DATASET RECORDS START
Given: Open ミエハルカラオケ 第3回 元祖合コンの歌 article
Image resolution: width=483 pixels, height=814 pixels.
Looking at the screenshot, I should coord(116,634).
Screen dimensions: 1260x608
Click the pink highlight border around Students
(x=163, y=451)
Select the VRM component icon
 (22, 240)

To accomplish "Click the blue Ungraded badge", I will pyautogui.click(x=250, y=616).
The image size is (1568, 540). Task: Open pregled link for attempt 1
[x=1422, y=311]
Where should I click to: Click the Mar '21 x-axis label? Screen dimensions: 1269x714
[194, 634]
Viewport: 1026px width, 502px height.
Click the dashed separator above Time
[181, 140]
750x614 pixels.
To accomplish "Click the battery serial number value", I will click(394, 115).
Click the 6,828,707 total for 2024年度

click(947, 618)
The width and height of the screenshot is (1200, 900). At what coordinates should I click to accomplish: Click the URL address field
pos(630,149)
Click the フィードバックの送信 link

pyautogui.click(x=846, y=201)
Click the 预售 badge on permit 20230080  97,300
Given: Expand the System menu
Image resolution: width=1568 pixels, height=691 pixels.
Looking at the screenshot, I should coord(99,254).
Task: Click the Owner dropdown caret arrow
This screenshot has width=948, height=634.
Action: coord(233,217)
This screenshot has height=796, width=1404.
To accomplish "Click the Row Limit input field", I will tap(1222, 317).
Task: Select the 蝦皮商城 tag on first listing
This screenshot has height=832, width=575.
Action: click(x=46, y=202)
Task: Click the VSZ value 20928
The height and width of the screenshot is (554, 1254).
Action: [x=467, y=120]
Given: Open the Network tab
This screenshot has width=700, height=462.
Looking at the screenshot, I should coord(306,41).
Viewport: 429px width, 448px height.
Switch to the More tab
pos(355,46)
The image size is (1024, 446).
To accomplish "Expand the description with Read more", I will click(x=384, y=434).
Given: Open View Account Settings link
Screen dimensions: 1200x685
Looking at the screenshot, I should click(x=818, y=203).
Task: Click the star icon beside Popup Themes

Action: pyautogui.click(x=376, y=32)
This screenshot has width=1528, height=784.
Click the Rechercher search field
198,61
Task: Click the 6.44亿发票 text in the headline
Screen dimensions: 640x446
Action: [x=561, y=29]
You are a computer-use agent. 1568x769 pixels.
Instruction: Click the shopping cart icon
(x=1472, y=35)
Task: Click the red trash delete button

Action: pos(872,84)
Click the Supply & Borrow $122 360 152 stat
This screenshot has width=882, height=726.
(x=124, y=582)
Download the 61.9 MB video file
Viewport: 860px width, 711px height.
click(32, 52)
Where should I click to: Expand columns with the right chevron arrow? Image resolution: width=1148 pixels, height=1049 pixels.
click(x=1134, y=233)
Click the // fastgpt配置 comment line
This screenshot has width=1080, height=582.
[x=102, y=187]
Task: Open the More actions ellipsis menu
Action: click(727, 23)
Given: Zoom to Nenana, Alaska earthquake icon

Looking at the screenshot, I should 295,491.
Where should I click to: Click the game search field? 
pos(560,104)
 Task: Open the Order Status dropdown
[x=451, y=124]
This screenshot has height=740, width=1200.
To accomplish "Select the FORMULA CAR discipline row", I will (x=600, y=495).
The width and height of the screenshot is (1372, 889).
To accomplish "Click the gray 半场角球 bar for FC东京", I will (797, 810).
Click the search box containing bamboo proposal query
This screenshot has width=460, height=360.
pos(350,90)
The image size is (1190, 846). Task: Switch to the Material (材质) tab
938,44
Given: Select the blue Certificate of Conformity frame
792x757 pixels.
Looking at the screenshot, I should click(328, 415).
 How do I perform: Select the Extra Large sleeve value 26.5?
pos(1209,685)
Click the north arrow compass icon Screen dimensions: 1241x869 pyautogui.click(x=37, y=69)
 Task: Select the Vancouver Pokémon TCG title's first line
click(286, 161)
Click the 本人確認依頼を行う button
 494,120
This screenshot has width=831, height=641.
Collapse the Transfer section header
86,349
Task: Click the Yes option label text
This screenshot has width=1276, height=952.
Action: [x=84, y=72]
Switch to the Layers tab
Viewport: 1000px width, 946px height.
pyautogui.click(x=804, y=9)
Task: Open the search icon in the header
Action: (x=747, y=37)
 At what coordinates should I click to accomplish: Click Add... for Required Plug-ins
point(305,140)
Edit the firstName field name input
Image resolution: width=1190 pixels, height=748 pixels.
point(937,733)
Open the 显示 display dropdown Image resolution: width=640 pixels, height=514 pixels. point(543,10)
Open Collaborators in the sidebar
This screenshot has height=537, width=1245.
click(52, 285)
DATASET RECORDS END
▸ EXERCISE BRIEF: Please give the listing above one more time, exactly as it reads.

▸ ANSWER TO THIS EXERCISE:
Given: Open ミエハルカラオケ 第3回 元祖合コンの歌 article
Image resolution: width=483 pixels, height=814 pixels.
Looking at the screenshot, I should coord(116,634).
Screen dimensions: 1260x608
Click the pink highlight border around Students
(x=163, y=451)
Select the VRM component icon
 (22, 240)

To accomplish "Click the blue Ungraded badge", I will pyautogui.click(x=250, y=616).
The image size is (1568, 540). Task: Open pregled link for attempt 1
[x=1422, y=311]
Where should I click to: Click the Mar '21 x-axis label? Screen dimensions: 1269x714
[194, 634]
Viewport: 1026px width, 502px height.
Click the dashed separator above Time
[181, 140]
750x614 pixels.
To accomplish "Click the battery serial number value", I will click(394, 115).
Click the 6,828,707 total for 2024年度

click(947, 618)
The width and height of the screenshot is (1200, 900). At what coordinates should I click to accomplish: Click the URL address field
pos(630,149)
Click the フィードバックの送信 link

pyautogui.click(x=846, y=201)
Click the 预售 badge on permit 20230080  97,300
Given: Expand the System menu
Image resolution: width=1568 pixels, height=691 pixels.
Looking at the screenshot, I should coord(99,254).
Task: Click the Owner dropdown caret arrow
This screenshot has width=948, height=634.
Action: coord(233,217)
This screenshot has height=796, width=1404.
To accomplish "Click the Row Limit input field", I will tap(1222, 317).
Task: Select the 蝦皮商城 tag on first listing
This screenshot has height=832, width=575.
Action: click(x=46, y=202)
Task: Click the VSZ value 20928
The height and width of the screenshot is (554, 1254).
Action: [x=467, y=120]
Given: Open the Network tab
This screenshot has width=700, height=462.
Looking at the screenshot, I should coord(306,41).
Viewport: 429px width, 448px height.
Switch to the More tab
pos(355,46)
The image size is (1024, 446).
To accomplish "Expand the description with Read more", I will click(x=384, y=434).
Given: Open View Account Settings link
Screen dimensions: 1200x685
Looking at the screenshot, I should click(x=818, y=203).
Task: Click the star icon beside Popup Themes

Action: pyautogui.click(x=376, y=32)
This screenshot has width=1528, height=784.
Click the Rechercher search field
198,61
Task: Click the 6.44亿发票 text in the headline
Screen dimensions: 640x446
Action: [x=561, y=29]
You are a computer-use agent. 1568x769 pixels.
Instruction: Click the shopping cart icon
(x=1472, y=35)
Task: Click the red trash delete button

Action: pos(872,84)
Click the Supply & Borrow $122 360 152 stat
This screenshot has width=882, height=726.
(x=124, y=582)
Download the 61.9 MB video file
Viewport: 860px width, 711px height.
click(32, 52)
Where should I click to: Expand columns with the right chevron arrow? Image resolution: width=1148 pixels, height=1049 pixels.
click(x=1134, y=233)
Click the // fastgpt配置 comment line
This screenshot has width=1080, height=582.
[x=102, y=187]
Task: Open the More actions ellipsis menu
Action: click(727, 23)
Given: Zoom to Nenana, Alaska earthquake icon

Looking at the screenshot, I should 295,491.
Where should I click to: Click the game search field? 
pos(560,104)
 Task: Open the Order Status dropdown
[x=451, y=124]
This screenshot has height=740, width=1200.
To accomplish "Select the FORMULA CAR discipline row", I will (x=600, y=495).
The width and height of the screenshot is (1372, 889).
To accomplish "Click the gray 半场角球 bar for FC东京", I will (797, 810).
Click the search box containing bamboo proposal query
This screenshot has width=460, height=360.
pos(350,90)
The image size is (1190, 846). Task: Switch to the Material (材质) tab
938,44
Given: Select the blue Certificate of Conformity frame
792x757 pixels.
Looking at the screenshot, I should click(328, 415).
 How do I perform: Select the Extra Large sleeve value 26.5?
pos(1209,685)
Click the north arrow compass icon Screen dimensions: 1241x869 pyautogui.click(x=37, y=69)
 Task: Select the Vancouver Pokémon TCG title's first line
click(286, 161)
Click the 本人確認依頼を行う button
 494,120
This screenshot has width=831, height=641.
Collapse the Transfer section header
86,349
Task: Click the Yes option label text
This screenshot has width=1276, height=952.
Action: [x=84, y=72]
Switch to the Layers tab
Viewport: 1000px width, 946px height.
pyautogui.click(x=804, y=9)
Task: Open the search icon in the header
Action: (x=747, y=37)
 At what coordinates should I click to accomplish: Click Add... for Required Plug-ins
point(305,140)
Edit the firstName field name input
Image resolution: width=1190 pixels, height=748 pixels.
point(937,733)
Open the 显示 display dropdown Image resolution: width=640 pixels, height=514 pixels. point(543,10)
Open Collaborators in the sidebar
This screenshot has height=537, width=1245.
click(52, 285)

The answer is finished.